La cuestión es que pasé en medio de la selva cuatro días, en una desconexión casi total de toda tecnología. La luz del sol y los movimientos de la naturaleza marcan el ritmo del día; no hay correo electrónico que revisar ni llamadas que atender. Solo el sonido de las olas rompiendo contra las piedras, el susurro del viento viajando entre las copas de los árboles y el canto lejano de los animales en su hábitat natural.
Ubicado al pie de la Sierra Nevada de Santa Marta, en el norte de Colombia, el Parque Nacional Tayrona es una vasta zona protegida que abarca alrededor de 15 mil hectáreas, con una biodiversidad asombrosa. De estas, 3 mil corresponden a áreas marinas, con un litoral que alberga caletas cubiertas de palmeras, lagunas costeras y una amplia variedad de ecosistemas, desde el matorral espinoso hasta el bosque seco y húmedo. El parque es hogar de especies endémicas de flora y fauna, lo que lo posiciona como una de las reservas ecológicas más importantes de Sudamérica.
Tayrona alberga más de 300 especies de aves; entre ellas, el águila arpía, una de las aves más grandes y poderosas del mundo. Además, en sus selvas y manglares pueden encontrarse jaguares, monos aulladores, pumas y tapires.

Extracto de datos >>
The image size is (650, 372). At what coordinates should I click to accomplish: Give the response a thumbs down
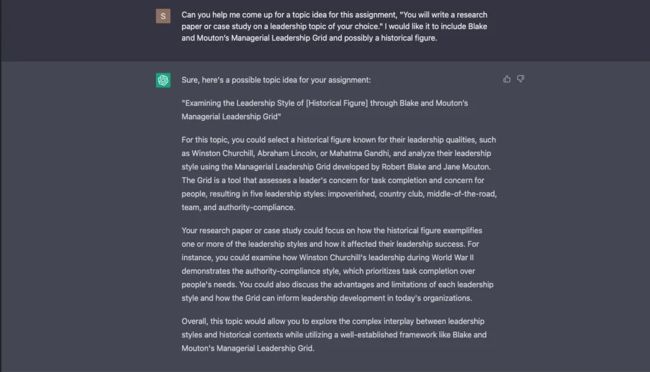tap(520, 79)
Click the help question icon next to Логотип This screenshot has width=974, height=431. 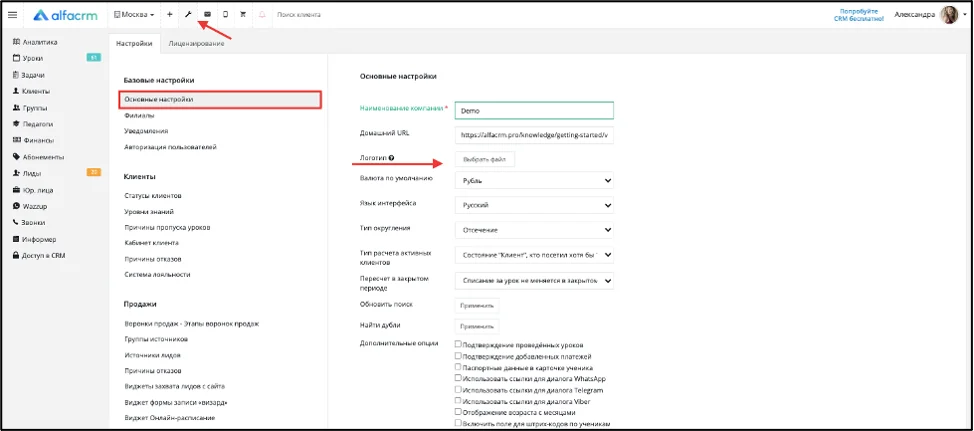coord(391,158)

Tareas pendientes >>
1. Responde según el texto sobre el Parque Nacional Tayrona:
(a) ¿Cuántos días duró la estancia en medio de la selva?
(b) ¿Cuántas hectáreas del parque corresponden a áreas marinas?
(c) ¿Cuántas especies de aves alberga Tayrona?
2. Cita, por favor, el fragmento del texto sobre el Parque Nacional Tayrona desde "Ubicado al pie" hasta "importantes de Sudamérica.", ambos incluidos.
Los datos no intervienen en esto.

Resultados por tarea >>
1.
(a) Cuatro días.
(b) 3 mil hectáreas.
(c) Más de 300 especies.

2.
Ubicado al pie de la Sierra Nevada de Santa Marta, en el norte de Colombia, el Parque Nacional Tayrona es una vasta zona protegida que abarca alrededor de 15 mil hectáreas, con una biodiversidad asombrosa. De estas, 3 mil corresponden a áreas marinas, con un litoral que alberga caletas cubiertas de palmeras, lagunas costeras y una amplia variedad de ecosistemas, desde el matorral espinoso hasta el bosque seco y húmedo. El parque es hogar de especies endémicas de flora y fauna, lo que lo posiciona como una de las reservas ecológicas más importantes de Sudamérica.